Following the book’s publication, nudges were embraced by both the U.S. and U.K. governments, and Thaler went on to win the Nobel Prize in economics. But two years after Covid-19 was first detected in Wuhan, China, nudges have lost some of their luster. To curb the spread of the novel coronavirus, governments and businesses have resorted to harsher measures, such as lockdowns and vaccine mandates, which nudges were purported to help policymakers avoid. For skeptics, a reassessment of nudges was overdue. We shouldn’t “fool ourselves into thinking that nudges are going to magically fix our larger systemic issues,” said Neil Lewis, Jr., a behavioral scientist and assistant professor at Cornell University. “They’re not.”

Nudging draws on insights from psychology, primarily the work of Daniel Kahneman, who won the Nobel Prize in economics in 2002, and Amos Tversky. These two Israeli psychologists pioneered the study of mental shortcuts that humans rely on to make decisions, known as heuristics. They presented initial findings in a 1974 paper, “Judgment under Uncertainty: Heuristics and Biases.” Their work had clear implications for economics, which assumes that people make rational decisions in pursuit of their interests. Kahneman and Tversky showed that that isn’t how the human mind usually works. Beginning in the late 1970s, Thaler partnered with Kahneman and Tversky to apply their findings to his field, creating behavioral economics.
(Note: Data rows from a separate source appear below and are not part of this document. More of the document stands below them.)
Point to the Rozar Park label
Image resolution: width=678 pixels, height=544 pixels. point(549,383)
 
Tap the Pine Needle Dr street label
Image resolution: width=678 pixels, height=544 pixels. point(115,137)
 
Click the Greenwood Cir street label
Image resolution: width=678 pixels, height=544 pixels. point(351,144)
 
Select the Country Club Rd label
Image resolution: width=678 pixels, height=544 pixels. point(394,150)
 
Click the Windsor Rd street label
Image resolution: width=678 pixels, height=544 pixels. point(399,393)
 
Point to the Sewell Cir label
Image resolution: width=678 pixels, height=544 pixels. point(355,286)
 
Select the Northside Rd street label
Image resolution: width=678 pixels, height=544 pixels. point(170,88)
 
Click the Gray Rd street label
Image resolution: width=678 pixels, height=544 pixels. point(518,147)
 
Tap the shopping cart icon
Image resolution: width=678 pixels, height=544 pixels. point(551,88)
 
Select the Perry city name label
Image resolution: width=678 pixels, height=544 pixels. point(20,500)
In “Nudge,” Sunstein and Thaler brought behavioral science to the masses, with intuitive and simple examples, such as placing carrot sticks at eye level in school cafeterias to encourage healthier eating. Governments quickly caught on. Sunstein went to Washington, D.C., to work for the White House in 2009. Six years later, then-President Barack Obama issued an executive order to encourage the use of behavioral science in federal policymaking. In 2010, the U.K. Prime Minister set up the Behavioral Insights Team within the government’s Cabinet Office; the team was spun off as a private company in 2014 and now has offices around the world. Globally, there are now more than 200 teams, or nudge units, that specialize in applying behavioral science to everyday life.

Nudge units had important successes. In the U.K., the Behavioral Insights Team sent letters to clinics whose family doctors were overprescribing antibiotics. The effort yielded a 3 percent decrease in prescriptions. Another initiative demonstrated the power of tweaking a message: Taxpayers who paid their income tax late received letters telling them they were in a minority, as nine out of 10 people pay on time. That gentle admonition appears to have resulted in an additional 120,000 people paying about $6.5 million into U.K. government coffers. And behavioral science notched another win when governments and companies made enrollment in retirement savings plans a default option, helping people save more.
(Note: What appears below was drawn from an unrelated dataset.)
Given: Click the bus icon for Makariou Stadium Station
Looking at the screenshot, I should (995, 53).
But as with any trend, there are skeptics. Some commentators decrynudges as government overreach or as an infringement on individual autonomy. But there are also people who say the opposite: that nudges result in governments’ not doing enough. In 2011, the U.K. House of Lords issued a report that questioned why nudges were being favored over more traditional policy tools, like regulation. In theory, behavioral science doesn’t skew left or right, but in the hands of politicians dubious of “big government” nudges can become a way to sidestep more muscular interventions.

Behavioral science had a rough start during the pandemic. When Boris Johnson decided not to impose a U.K. lockdown in March 2020, rumors swirled that the head of the Behavioral Insights Team, David Halpern, was advising against stricter measures. Hundreds of behavioral scientists then signed an open letter demanding the government explain the evidence supporting its decision. A subsequent inquiry by the Parliament found that senior officials had opted initially for softer measures assuming, incorrectly, that the public wouldn’t comply with a lockdown.
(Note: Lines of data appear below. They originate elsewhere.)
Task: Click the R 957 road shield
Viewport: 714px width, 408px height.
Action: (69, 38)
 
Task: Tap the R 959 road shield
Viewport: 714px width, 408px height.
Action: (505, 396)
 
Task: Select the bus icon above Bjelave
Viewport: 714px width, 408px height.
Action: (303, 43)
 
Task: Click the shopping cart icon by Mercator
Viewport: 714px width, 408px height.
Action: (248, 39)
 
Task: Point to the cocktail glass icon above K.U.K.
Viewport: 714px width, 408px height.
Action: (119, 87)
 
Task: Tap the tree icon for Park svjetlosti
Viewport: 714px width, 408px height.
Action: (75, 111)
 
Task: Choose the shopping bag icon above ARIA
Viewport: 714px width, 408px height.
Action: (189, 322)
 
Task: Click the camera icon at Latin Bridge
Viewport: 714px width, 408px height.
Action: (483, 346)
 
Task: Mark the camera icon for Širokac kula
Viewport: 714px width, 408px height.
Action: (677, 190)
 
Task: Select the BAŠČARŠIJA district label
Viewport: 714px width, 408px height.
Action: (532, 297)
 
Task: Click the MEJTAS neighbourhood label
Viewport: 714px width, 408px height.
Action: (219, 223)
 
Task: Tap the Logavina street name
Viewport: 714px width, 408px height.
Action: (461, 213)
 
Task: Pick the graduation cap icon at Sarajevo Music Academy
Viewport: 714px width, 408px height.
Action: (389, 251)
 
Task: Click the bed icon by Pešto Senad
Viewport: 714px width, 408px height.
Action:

The pandemic revived a debate that has swirled around behavioral science for the past decade: What can nudges achieve? And what can they not?

As Covid-19 infections grew exponentially in 2020, behavioral scientists wanted to help. Nudges presented a possible route to controlling the virus, particularly in the absence of vaccines and evidence-based treatments, said Jay Van Bavel, an associate professor of psychology at New York University. That April, Van Bavel and 41 other researchers — among them, Sunstein — published a paper that outlined how the social and behavioral sciences could contribute, from boosting trust in government policies to fighting conspiracy theories. The authors were circumspect, though; the findings they summarized were “far from settled” and pre-dated the Covid-19 crisis.

Research on the social dimensions of the pandemic soon began in earnest. The National Science Foundation launched a rapid response program, which could provide up to $200,000 per grant. According to Arthur Lupia, who recently completed his term as leader of the Directorate for Social, Behavioral, and Economic Sciences, the directorate processed the same number of grants over a six-week period that spring as it normally does in six months. The nonprofit Social Science Research Council also put out a call for proposals and was overwhelmed by the response: Out of 1,300 applications, they could only fund 62.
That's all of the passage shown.